I continue this month with my ongoing discussion of distinguished women in Greek and Greek-American culture. As we begin the new year, I would like to introduce Penelope Karageorge, the new director of the Greek-American Writers’ Association. Penelope, a native Manhattanite and a graduate of Simmons College and the City University of New York, is an award-winning poet, novelist, and journalist who has worked for Newsweek and served as publicity director for People Magazine. Her new book of poems, The Neon Suitcase, has just appeared from Somerset Hall Press, the only publishing house in America devoted exclusively to Greek themes and Greek writers. The seventy-five poems in this collection, with a charming preface by the author, are varied and substantial. Most of them are concerned with Greece, and many of them were written on Lemnos, where Karageorge owns a stone house inherited from her grandmother. A brief one, “Tantalus,” expresses one of Penelope’s abiding themes, the harsh reality of Greek landscape:
On the road to Argos,
we stopped
and asked a beggar
for directions
to a well. He wept and
pointed to the dry
ground, arid
stones.
And in the great distance,
the beautiful
undrinkable
sea.
“Argos” points to the great Greek past and to the famous royal family that governed it. The poet now finds only a beggar, however, and the land yields only the vista of “the beautiful / undrinkable / sea.” Yet all the wealth of Greece itself is contained in these short, powerful lines.
“Helios,” also brief, contrasts the power of another Greek element, the sun, with the triviality of city life. Here, too, true wealth, and truth itself, is suggested in a simple image:
Greek sun plays with me,
announces itself, socks me
in the gut, It’s not the sun
of New York’s TV weather
provocateurs. It has power
and presence, as much here
as the loaf of bread in my hand.
Karageorge’s is a stark language that delivers its images like thunderbolts that express powerful meanings. It delves deep into the Greek earth, unearthing its roots and stones. In other poems the language is looser and more playful, the urban argot of a sophisticated woman of the world who has known Paris, Havana, and the Taj Mahal. Karageorge fills her suitcase with dreams, longing, erotic frankness, and sometimes regret. As we carry it with her we realize it is a life, passionately lived and observed.

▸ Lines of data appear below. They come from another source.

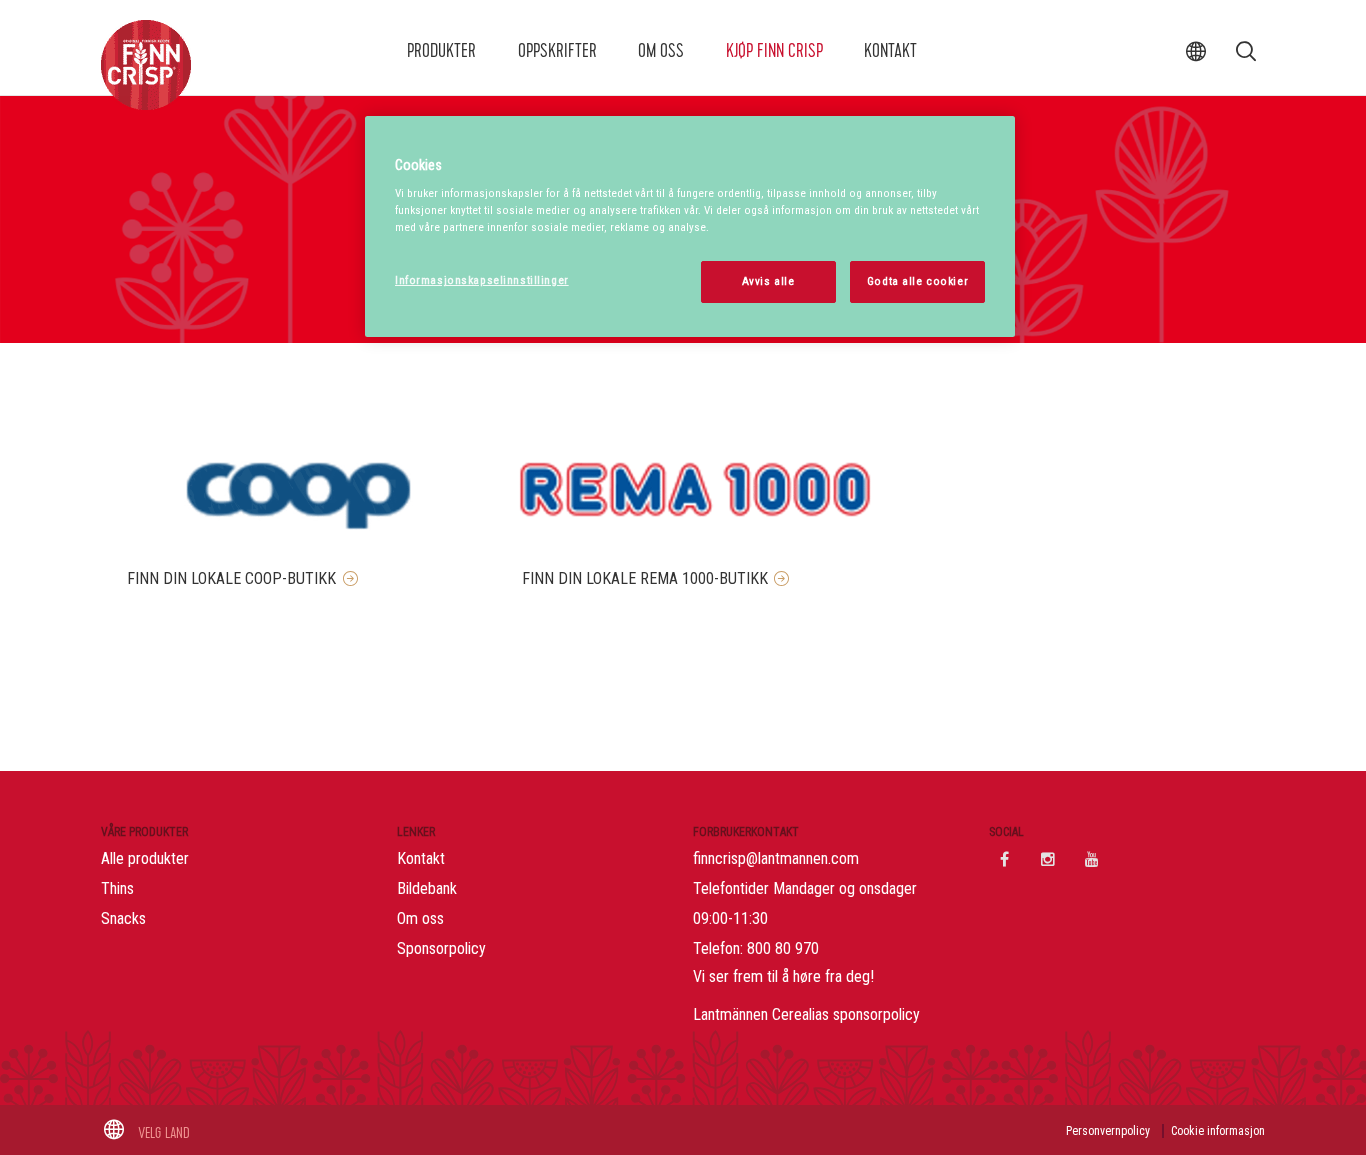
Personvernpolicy (1108, 1131)
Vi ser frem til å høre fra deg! (783, 976)
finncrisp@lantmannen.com (776, 858)
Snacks (123, 918)
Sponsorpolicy (441, 948)
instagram (1048, 859)
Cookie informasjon (1218, 1131)
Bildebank (427, 888)
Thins (117, 888)
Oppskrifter (557, 51)
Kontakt (890, 51)
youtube (1092, 859)
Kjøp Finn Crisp (774, 51)
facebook (1004, 859)
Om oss (661, 51)
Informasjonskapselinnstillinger (482, 280)
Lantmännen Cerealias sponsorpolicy (806, 1014)
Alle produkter (145, 858)
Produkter (441, 51)
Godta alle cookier (917, 281)
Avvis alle (768, 281)
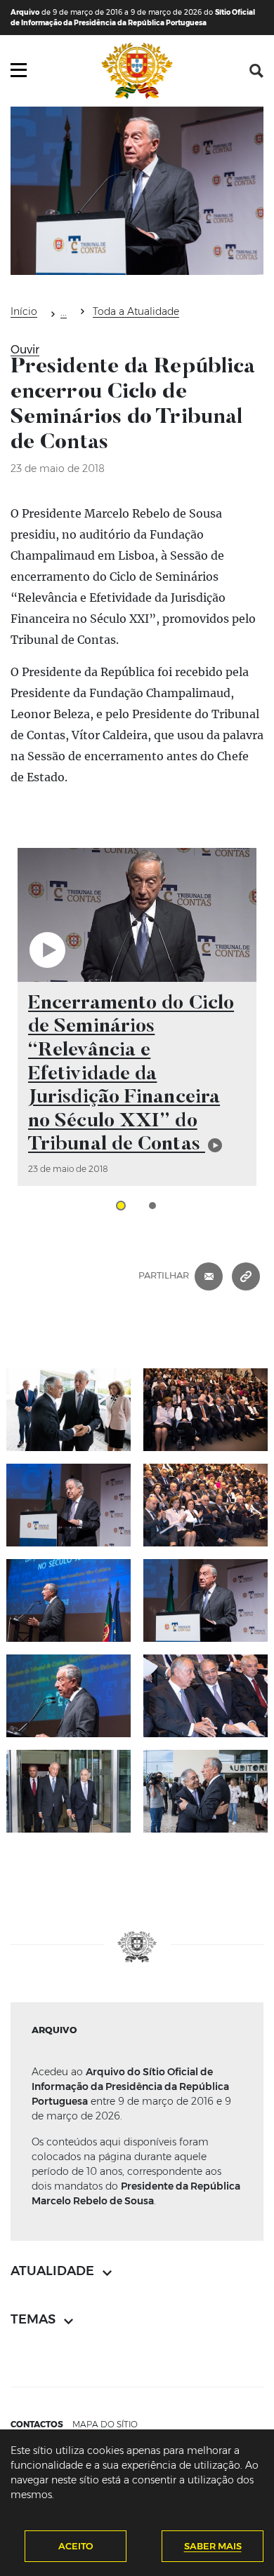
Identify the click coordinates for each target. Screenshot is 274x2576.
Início (24, 311)
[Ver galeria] (68, 1409)
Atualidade (63, 314)
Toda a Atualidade (136, 311)
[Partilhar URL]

It is a life such as Sappho might have lived and recorded in our day. And it is always full of new surprises, languages to be learned, and lessons to be pondered, as in “Secrets”:
My Greek house keeps secrets,
yielding them up slowly,
like the drawer without
a handle in plain sight for so many
years. What else is hidden there?
How many tears have seeped into
the floorboards, and remnants
of love-making been swept
into corners to be absorbed
by the rough white walls.
The house hugs itself close.
I need to learn the code.
Neon Suitcase should be part of your luggage.